[Opening Information supplied section]

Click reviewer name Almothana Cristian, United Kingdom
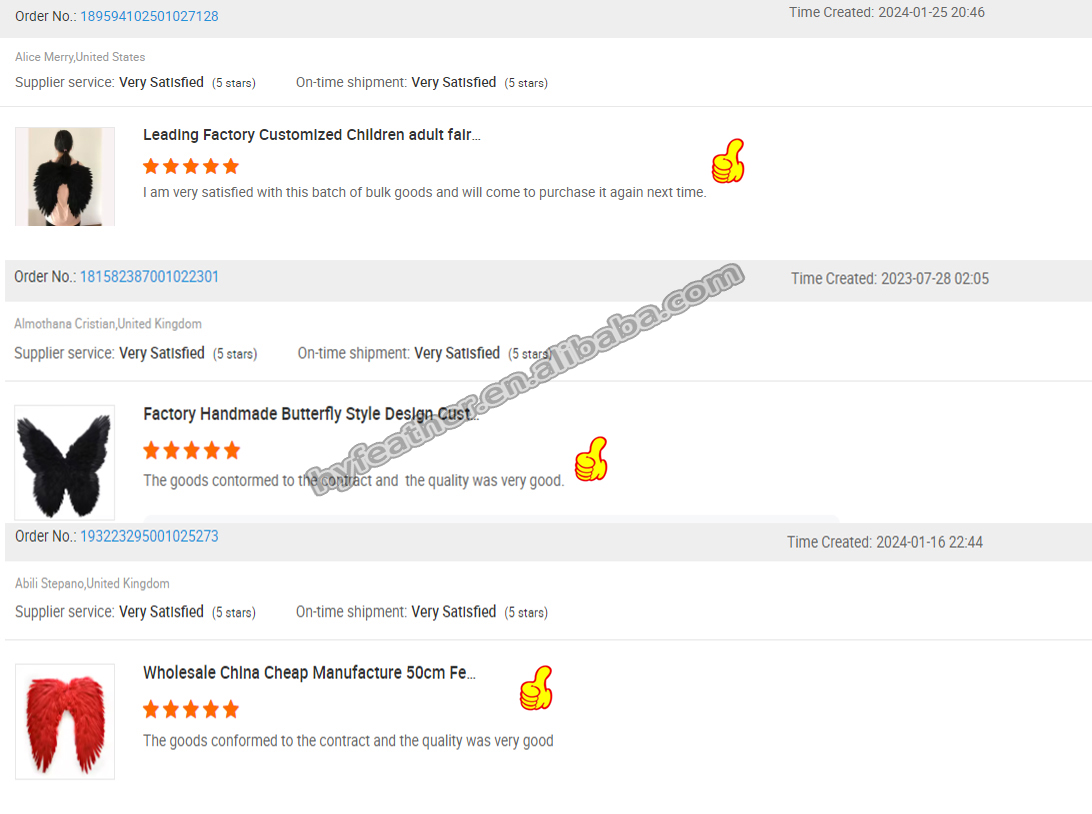The height and width of the screenshot is (814, 1092). 108,324
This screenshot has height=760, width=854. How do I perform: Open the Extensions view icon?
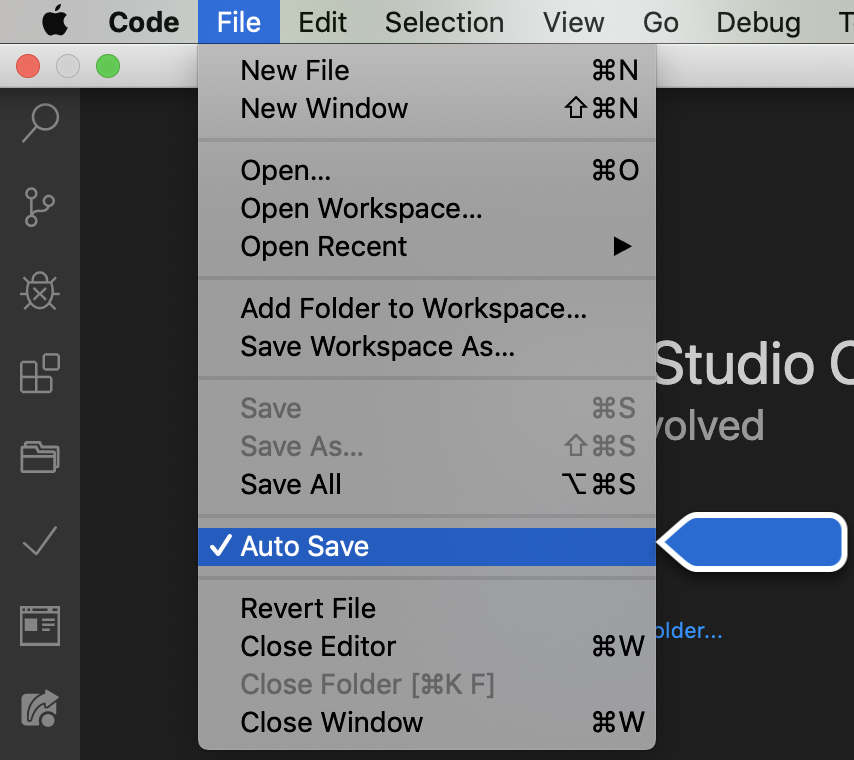coord(40,374)
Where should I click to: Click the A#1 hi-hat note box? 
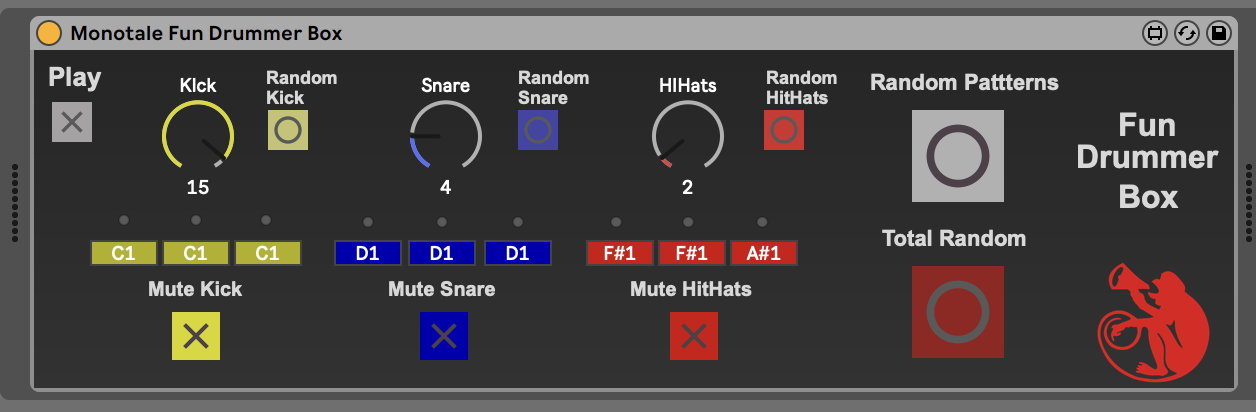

[Closing Information supplied section]

- **Problem details**: With the images excluded, all entries are to be given again exactly.

- **Response to this task**:
Click reviewer name Almothana Cristian, United Kingdom
The height and width of the screenshot is (814, 1092). 108,324
This screenshot has height=760, width=854. How do I perform: Open the Extensions view icon?
coord(40,374)
Where should I click to: Click the A#1 hi-hat note box? 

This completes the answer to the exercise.